=== Task brief ===
Render the records from the line holding "Task: Open the 用紙選択 paper selection tool" through the line holding "The height and width of the screenshot is (1109, 2576).", inclusive, as a numbered list, leaving out blank lines.

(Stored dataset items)
╭──
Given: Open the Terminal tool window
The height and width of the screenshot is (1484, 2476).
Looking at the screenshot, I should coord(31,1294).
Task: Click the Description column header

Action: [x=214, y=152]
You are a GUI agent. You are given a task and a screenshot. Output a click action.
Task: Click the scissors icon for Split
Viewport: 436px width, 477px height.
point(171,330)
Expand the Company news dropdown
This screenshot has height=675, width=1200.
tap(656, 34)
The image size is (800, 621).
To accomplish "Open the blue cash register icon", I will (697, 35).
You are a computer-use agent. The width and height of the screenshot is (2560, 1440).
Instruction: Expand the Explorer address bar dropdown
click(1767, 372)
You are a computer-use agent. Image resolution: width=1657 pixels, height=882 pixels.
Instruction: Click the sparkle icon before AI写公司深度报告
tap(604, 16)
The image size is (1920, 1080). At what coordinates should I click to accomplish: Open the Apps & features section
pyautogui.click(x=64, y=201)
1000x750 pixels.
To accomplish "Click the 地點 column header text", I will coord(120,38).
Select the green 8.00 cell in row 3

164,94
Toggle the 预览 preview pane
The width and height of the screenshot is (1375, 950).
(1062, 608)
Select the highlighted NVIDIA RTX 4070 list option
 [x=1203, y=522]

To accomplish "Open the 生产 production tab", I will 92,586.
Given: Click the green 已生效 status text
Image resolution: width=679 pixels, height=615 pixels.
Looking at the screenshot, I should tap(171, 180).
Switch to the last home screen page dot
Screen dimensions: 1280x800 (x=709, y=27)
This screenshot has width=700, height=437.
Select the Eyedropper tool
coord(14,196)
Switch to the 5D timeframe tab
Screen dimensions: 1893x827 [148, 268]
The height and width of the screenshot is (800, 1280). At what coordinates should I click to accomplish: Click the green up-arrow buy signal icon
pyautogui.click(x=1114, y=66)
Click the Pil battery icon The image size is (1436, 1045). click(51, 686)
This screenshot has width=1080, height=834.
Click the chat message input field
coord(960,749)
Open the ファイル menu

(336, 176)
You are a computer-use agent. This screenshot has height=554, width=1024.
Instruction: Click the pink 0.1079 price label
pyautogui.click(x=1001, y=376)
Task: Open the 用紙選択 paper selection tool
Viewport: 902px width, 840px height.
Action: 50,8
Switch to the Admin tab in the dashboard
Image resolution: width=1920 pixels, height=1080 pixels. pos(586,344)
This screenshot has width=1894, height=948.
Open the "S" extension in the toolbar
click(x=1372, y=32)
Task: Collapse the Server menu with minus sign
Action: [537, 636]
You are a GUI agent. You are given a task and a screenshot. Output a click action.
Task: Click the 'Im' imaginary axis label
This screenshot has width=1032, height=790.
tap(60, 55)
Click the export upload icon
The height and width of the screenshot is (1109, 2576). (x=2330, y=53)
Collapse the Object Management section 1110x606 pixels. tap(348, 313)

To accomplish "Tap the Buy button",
╰──
=== Result of the task ===
1. Task: Open the 用紙選択 paper selection tool
2. Viewport: 902px width, 840px height.
3. Action: 50,8
4. Switch to the Admin tab in the dashboard
5. Image resolution: width=1920 pixels, height=1080 pixels. pos(586,344)
6. This screenshot has width=1894, height=948.
7. Open the "S" extension in the toolbar
8. click(x=1372, y=32)
9. Task: Collapse the Server menu with minus sign
10. Action: [537, 636]
11. You are a GUI agent. You are given a task and a screenshot. Output a click action.
12. Task: Click the 'Im' imaginary axis label
13. This screenshot has width=1032, height=790.
14. tap(60, 55)
15. Click the export upload icon
16. The height and width of the screenshot is (1109, 2576). (x=2330, y=53)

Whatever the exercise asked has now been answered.